Poster 3 – This poster is bold and vibrant, which I like. The way I’ve gridded it up means that all the emphasis is on the headline text, boxed in blah! text and the red banana. The banana itself is a hark back to Warhol and 60’s consumerism, and in essence, is mocking it (due to the colour and text). The headline is a rhetorical question, because it’s questioning the viewers knowledge, and ignorance to consumerism.

Final A1 Poster Design

Poster Evaluation: The art direction I’ve used for this poster design is based around a couple of elements: Adbusters magazine covers, Barbara Kruger posters and generic sales posters.

After some colour experiments, I chose the colours Red (Pantone DS 86-1C) and White. I chose red because it conveys messages of energy, danger, war, strength, power, determination, passion and desire.

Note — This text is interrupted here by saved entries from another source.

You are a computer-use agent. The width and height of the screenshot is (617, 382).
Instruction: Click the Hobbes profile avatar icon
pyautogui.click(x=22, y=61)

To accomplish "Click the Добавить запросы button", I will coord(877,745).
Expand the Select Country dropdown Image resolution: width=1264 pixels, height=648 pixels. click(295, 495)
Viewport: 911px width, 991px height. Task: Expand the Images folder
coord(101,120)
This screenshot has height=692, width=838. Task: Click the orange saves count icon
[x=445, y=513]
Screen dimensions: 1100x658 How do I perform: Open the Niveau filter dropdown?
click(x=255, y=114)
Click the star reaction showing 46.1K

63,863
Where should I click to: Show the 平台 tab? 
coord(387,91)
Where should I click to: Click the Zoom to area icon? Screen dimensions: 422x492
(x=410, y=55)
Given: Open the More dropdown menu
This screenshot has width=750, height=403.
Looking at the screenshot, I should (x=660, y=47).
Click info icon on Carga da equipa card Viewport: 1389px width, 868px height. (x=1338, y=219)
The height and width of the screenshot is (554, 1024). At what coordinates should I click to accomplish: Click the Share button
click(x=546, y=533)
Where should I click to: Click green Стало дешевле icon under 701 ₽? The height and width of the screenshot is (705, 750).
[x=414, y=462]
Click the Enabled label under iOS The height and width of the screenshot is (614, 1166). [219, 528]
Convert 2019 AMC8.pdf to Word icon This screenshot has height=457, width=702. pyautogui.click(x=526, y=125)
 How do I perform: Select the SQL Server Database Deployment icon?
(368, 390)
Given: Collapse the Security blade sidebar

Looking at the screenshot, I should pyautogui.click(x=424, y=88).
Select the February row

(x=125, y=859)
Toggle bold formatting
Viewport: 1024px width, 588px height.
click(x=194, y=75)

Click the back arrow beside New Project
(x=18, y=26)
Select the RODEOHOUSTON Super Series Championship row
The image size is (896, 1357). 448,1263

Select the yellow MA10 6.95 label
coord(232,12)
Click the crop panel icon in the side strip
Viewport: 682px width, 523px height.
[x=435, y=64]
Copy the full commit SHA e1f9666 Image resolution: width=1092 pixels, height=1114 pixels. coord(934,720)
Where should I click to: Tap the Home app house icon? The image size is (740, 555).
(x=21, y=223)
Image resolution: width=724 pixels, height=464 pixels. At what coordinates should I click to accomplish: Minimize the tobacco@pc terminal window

White conveys innocence, light, goodness, purity and perfection.

The typeface I’ve used is Drone, this is for a couple of reasons: The typeface is designed by Jonathan Barnbrook, who signed the First Things First 2000 Manifesto. I tried bolder fonts, such as the ones used in sales posters, but because of the subject matter of the background imagery, it blocked it out and it didn’t work as well. When I used the font Drone, it created the same effect as the sales posters, but also the imagery retained legibility.

I then had a problem – the typeface didn’t read properly. When reading the typeface, you automatically read the word society first, because it is more dominant on the page. I corrected this by reflecting the text vertically and horizontally. This create a rule of thirds section at the top right hand side of the poster. The ‘H’ out of the word ‘Half’ became the more dominant focal point, and this makes the viewer read Half first, then Price, then Society – which is the effect I was after. From this focal point, the viewer then notices the dot within the ‘O’ in ‘Society’, and this draws the viewers eyes to the child’s head, and they noticed its a young boy, and because they have viewed two thirds of the poster, the only focal point left is the gun, which the viewer notices last. This is the very effect I was after – the fact the viewer notices the boy, and lastly the gun, after reading the text, create a sense of shock, and makes the poster design as a whole more powerful. Finally, the viewer notices the five text boxes at the bottom of the poster, these are deliberately small text fields because the emphasis should be on the “Half Price Society” text, particularly in the context its in (a sale poster). Once they have been shocked from the upper part of the poster, they read the text at the bottom,  and this finalises the message of the manifesto.

After proof printing the poster in A1, the text fields at the bottom were too small, and needed to be scaled up. After enlarging the text, I had the poster reprinted.